◆ **Work item**
Reproduce the passage of the notes on the heart below word for word, starting with "Find an online" and going on through "internal structure of the heart.".

◆ **Supplied text**
[Start of Attachment]

Transport in animals- Heart

Question 1

Label a diagram and a photograph of the external structure of the heart.

Answer 1

Find an online labellling website

Practice drawing simplified strucutres

Question 2

Label a diagram and a photograph of the internal structure of the heart.

Answer 2

https://www.purposegames.com/game/label-the-heart-quiz

Pracitce

Question 3

Explain why the heart is called a “double pump”.

Answer 3

1. It consists of two muscular pumps
2. The right side pumps deoxygenated blood to the lungs
3. Left side pumps oxygenated blood to the rest of the body

Question 4

Describe the structure of the heart.

Answer 4

1. The heart is made of cardiac muscle, which contracts and relaxes in a regular rhythm, it doesn’t get fatigued like skeletal muscle
2. The coronary arteries supply the cardiac muscle with the oxygenated blood it needs to keep contracting and relaxing all the time.
3. The heart is surrounded by inelastic pericardial membranes which help prevent the heart form over-distending with blood

Question 5

Draw a diagram showing the flow of blood from the blood through the heart (include the names of the blood vessels adjoining the heart as well as whether the blood is oxygenated or deoxygenated and where the blood has come form or is going to).

Answer 5

1. Deoxygenated blood enters the right atrium of the heart from the upper body and head in the superior vena cava and from lower body in the inferior vena cava
2. The blood passes through the tricuspid valve into the right ventricle
3. This then contracts forcing the deoxygenated blood though the semilunar valves into the pulmonary artery, which takes it to the lungs
4. Then oxygenated blood form the lungs flows through the pulmonary vein into the left atrium
5. The blood passes through the bicuspid valves into the left ventricle.
6. The left ventricle then contracts forcing the oxygenated blood through the semilunar valves into the aorta, it then travels round the whole body.

Question 6

Explain why the wall of the left ventricle is thicker than the wall of the right ventricle.

[End of Attachment]

[Items from a data source]
[Start of Attachment]

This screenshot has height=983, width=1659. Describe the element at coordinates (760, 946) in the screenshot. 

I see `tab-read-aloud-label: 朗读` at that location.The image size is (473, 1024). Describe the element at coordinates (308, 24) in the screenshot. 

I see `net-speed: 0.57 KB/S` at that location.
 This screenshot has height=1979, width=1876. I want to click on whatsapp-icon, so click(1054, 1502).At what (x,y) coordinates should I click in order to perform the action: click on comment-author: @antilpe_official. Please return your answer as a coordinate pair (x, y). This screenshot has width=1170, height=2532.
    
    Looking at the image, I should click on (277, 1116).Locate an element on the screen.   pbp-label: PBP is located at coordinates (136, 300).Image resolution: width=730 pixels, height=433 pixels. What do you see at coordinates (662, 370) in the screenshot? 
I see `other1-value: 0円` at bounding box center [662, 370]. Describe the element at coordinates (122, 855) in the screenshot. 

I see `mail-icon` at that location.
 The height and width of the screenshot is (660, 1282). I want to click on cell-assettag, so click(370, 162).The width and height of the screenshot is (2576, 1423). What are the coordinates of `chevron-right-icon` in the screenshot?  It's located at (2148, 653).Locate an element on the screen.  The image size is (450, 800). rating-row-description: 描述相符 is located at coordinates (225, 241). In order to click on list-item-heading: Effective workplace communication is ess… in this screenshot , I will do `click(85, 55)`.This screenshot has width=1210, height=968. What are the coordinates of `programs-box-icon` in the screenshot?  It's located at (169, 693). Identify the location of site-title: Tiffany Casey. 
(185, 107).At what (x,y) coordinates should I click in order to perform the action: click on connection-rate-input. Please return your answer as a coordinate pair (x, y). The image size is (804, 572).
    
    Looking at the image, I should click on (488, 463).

[End of Attachment]

◆ **Written answer**
Find an online labellling website

Practice drawing simplified strucutres

Question 2

Label a diagram and a photograph of the internal structure of the heart.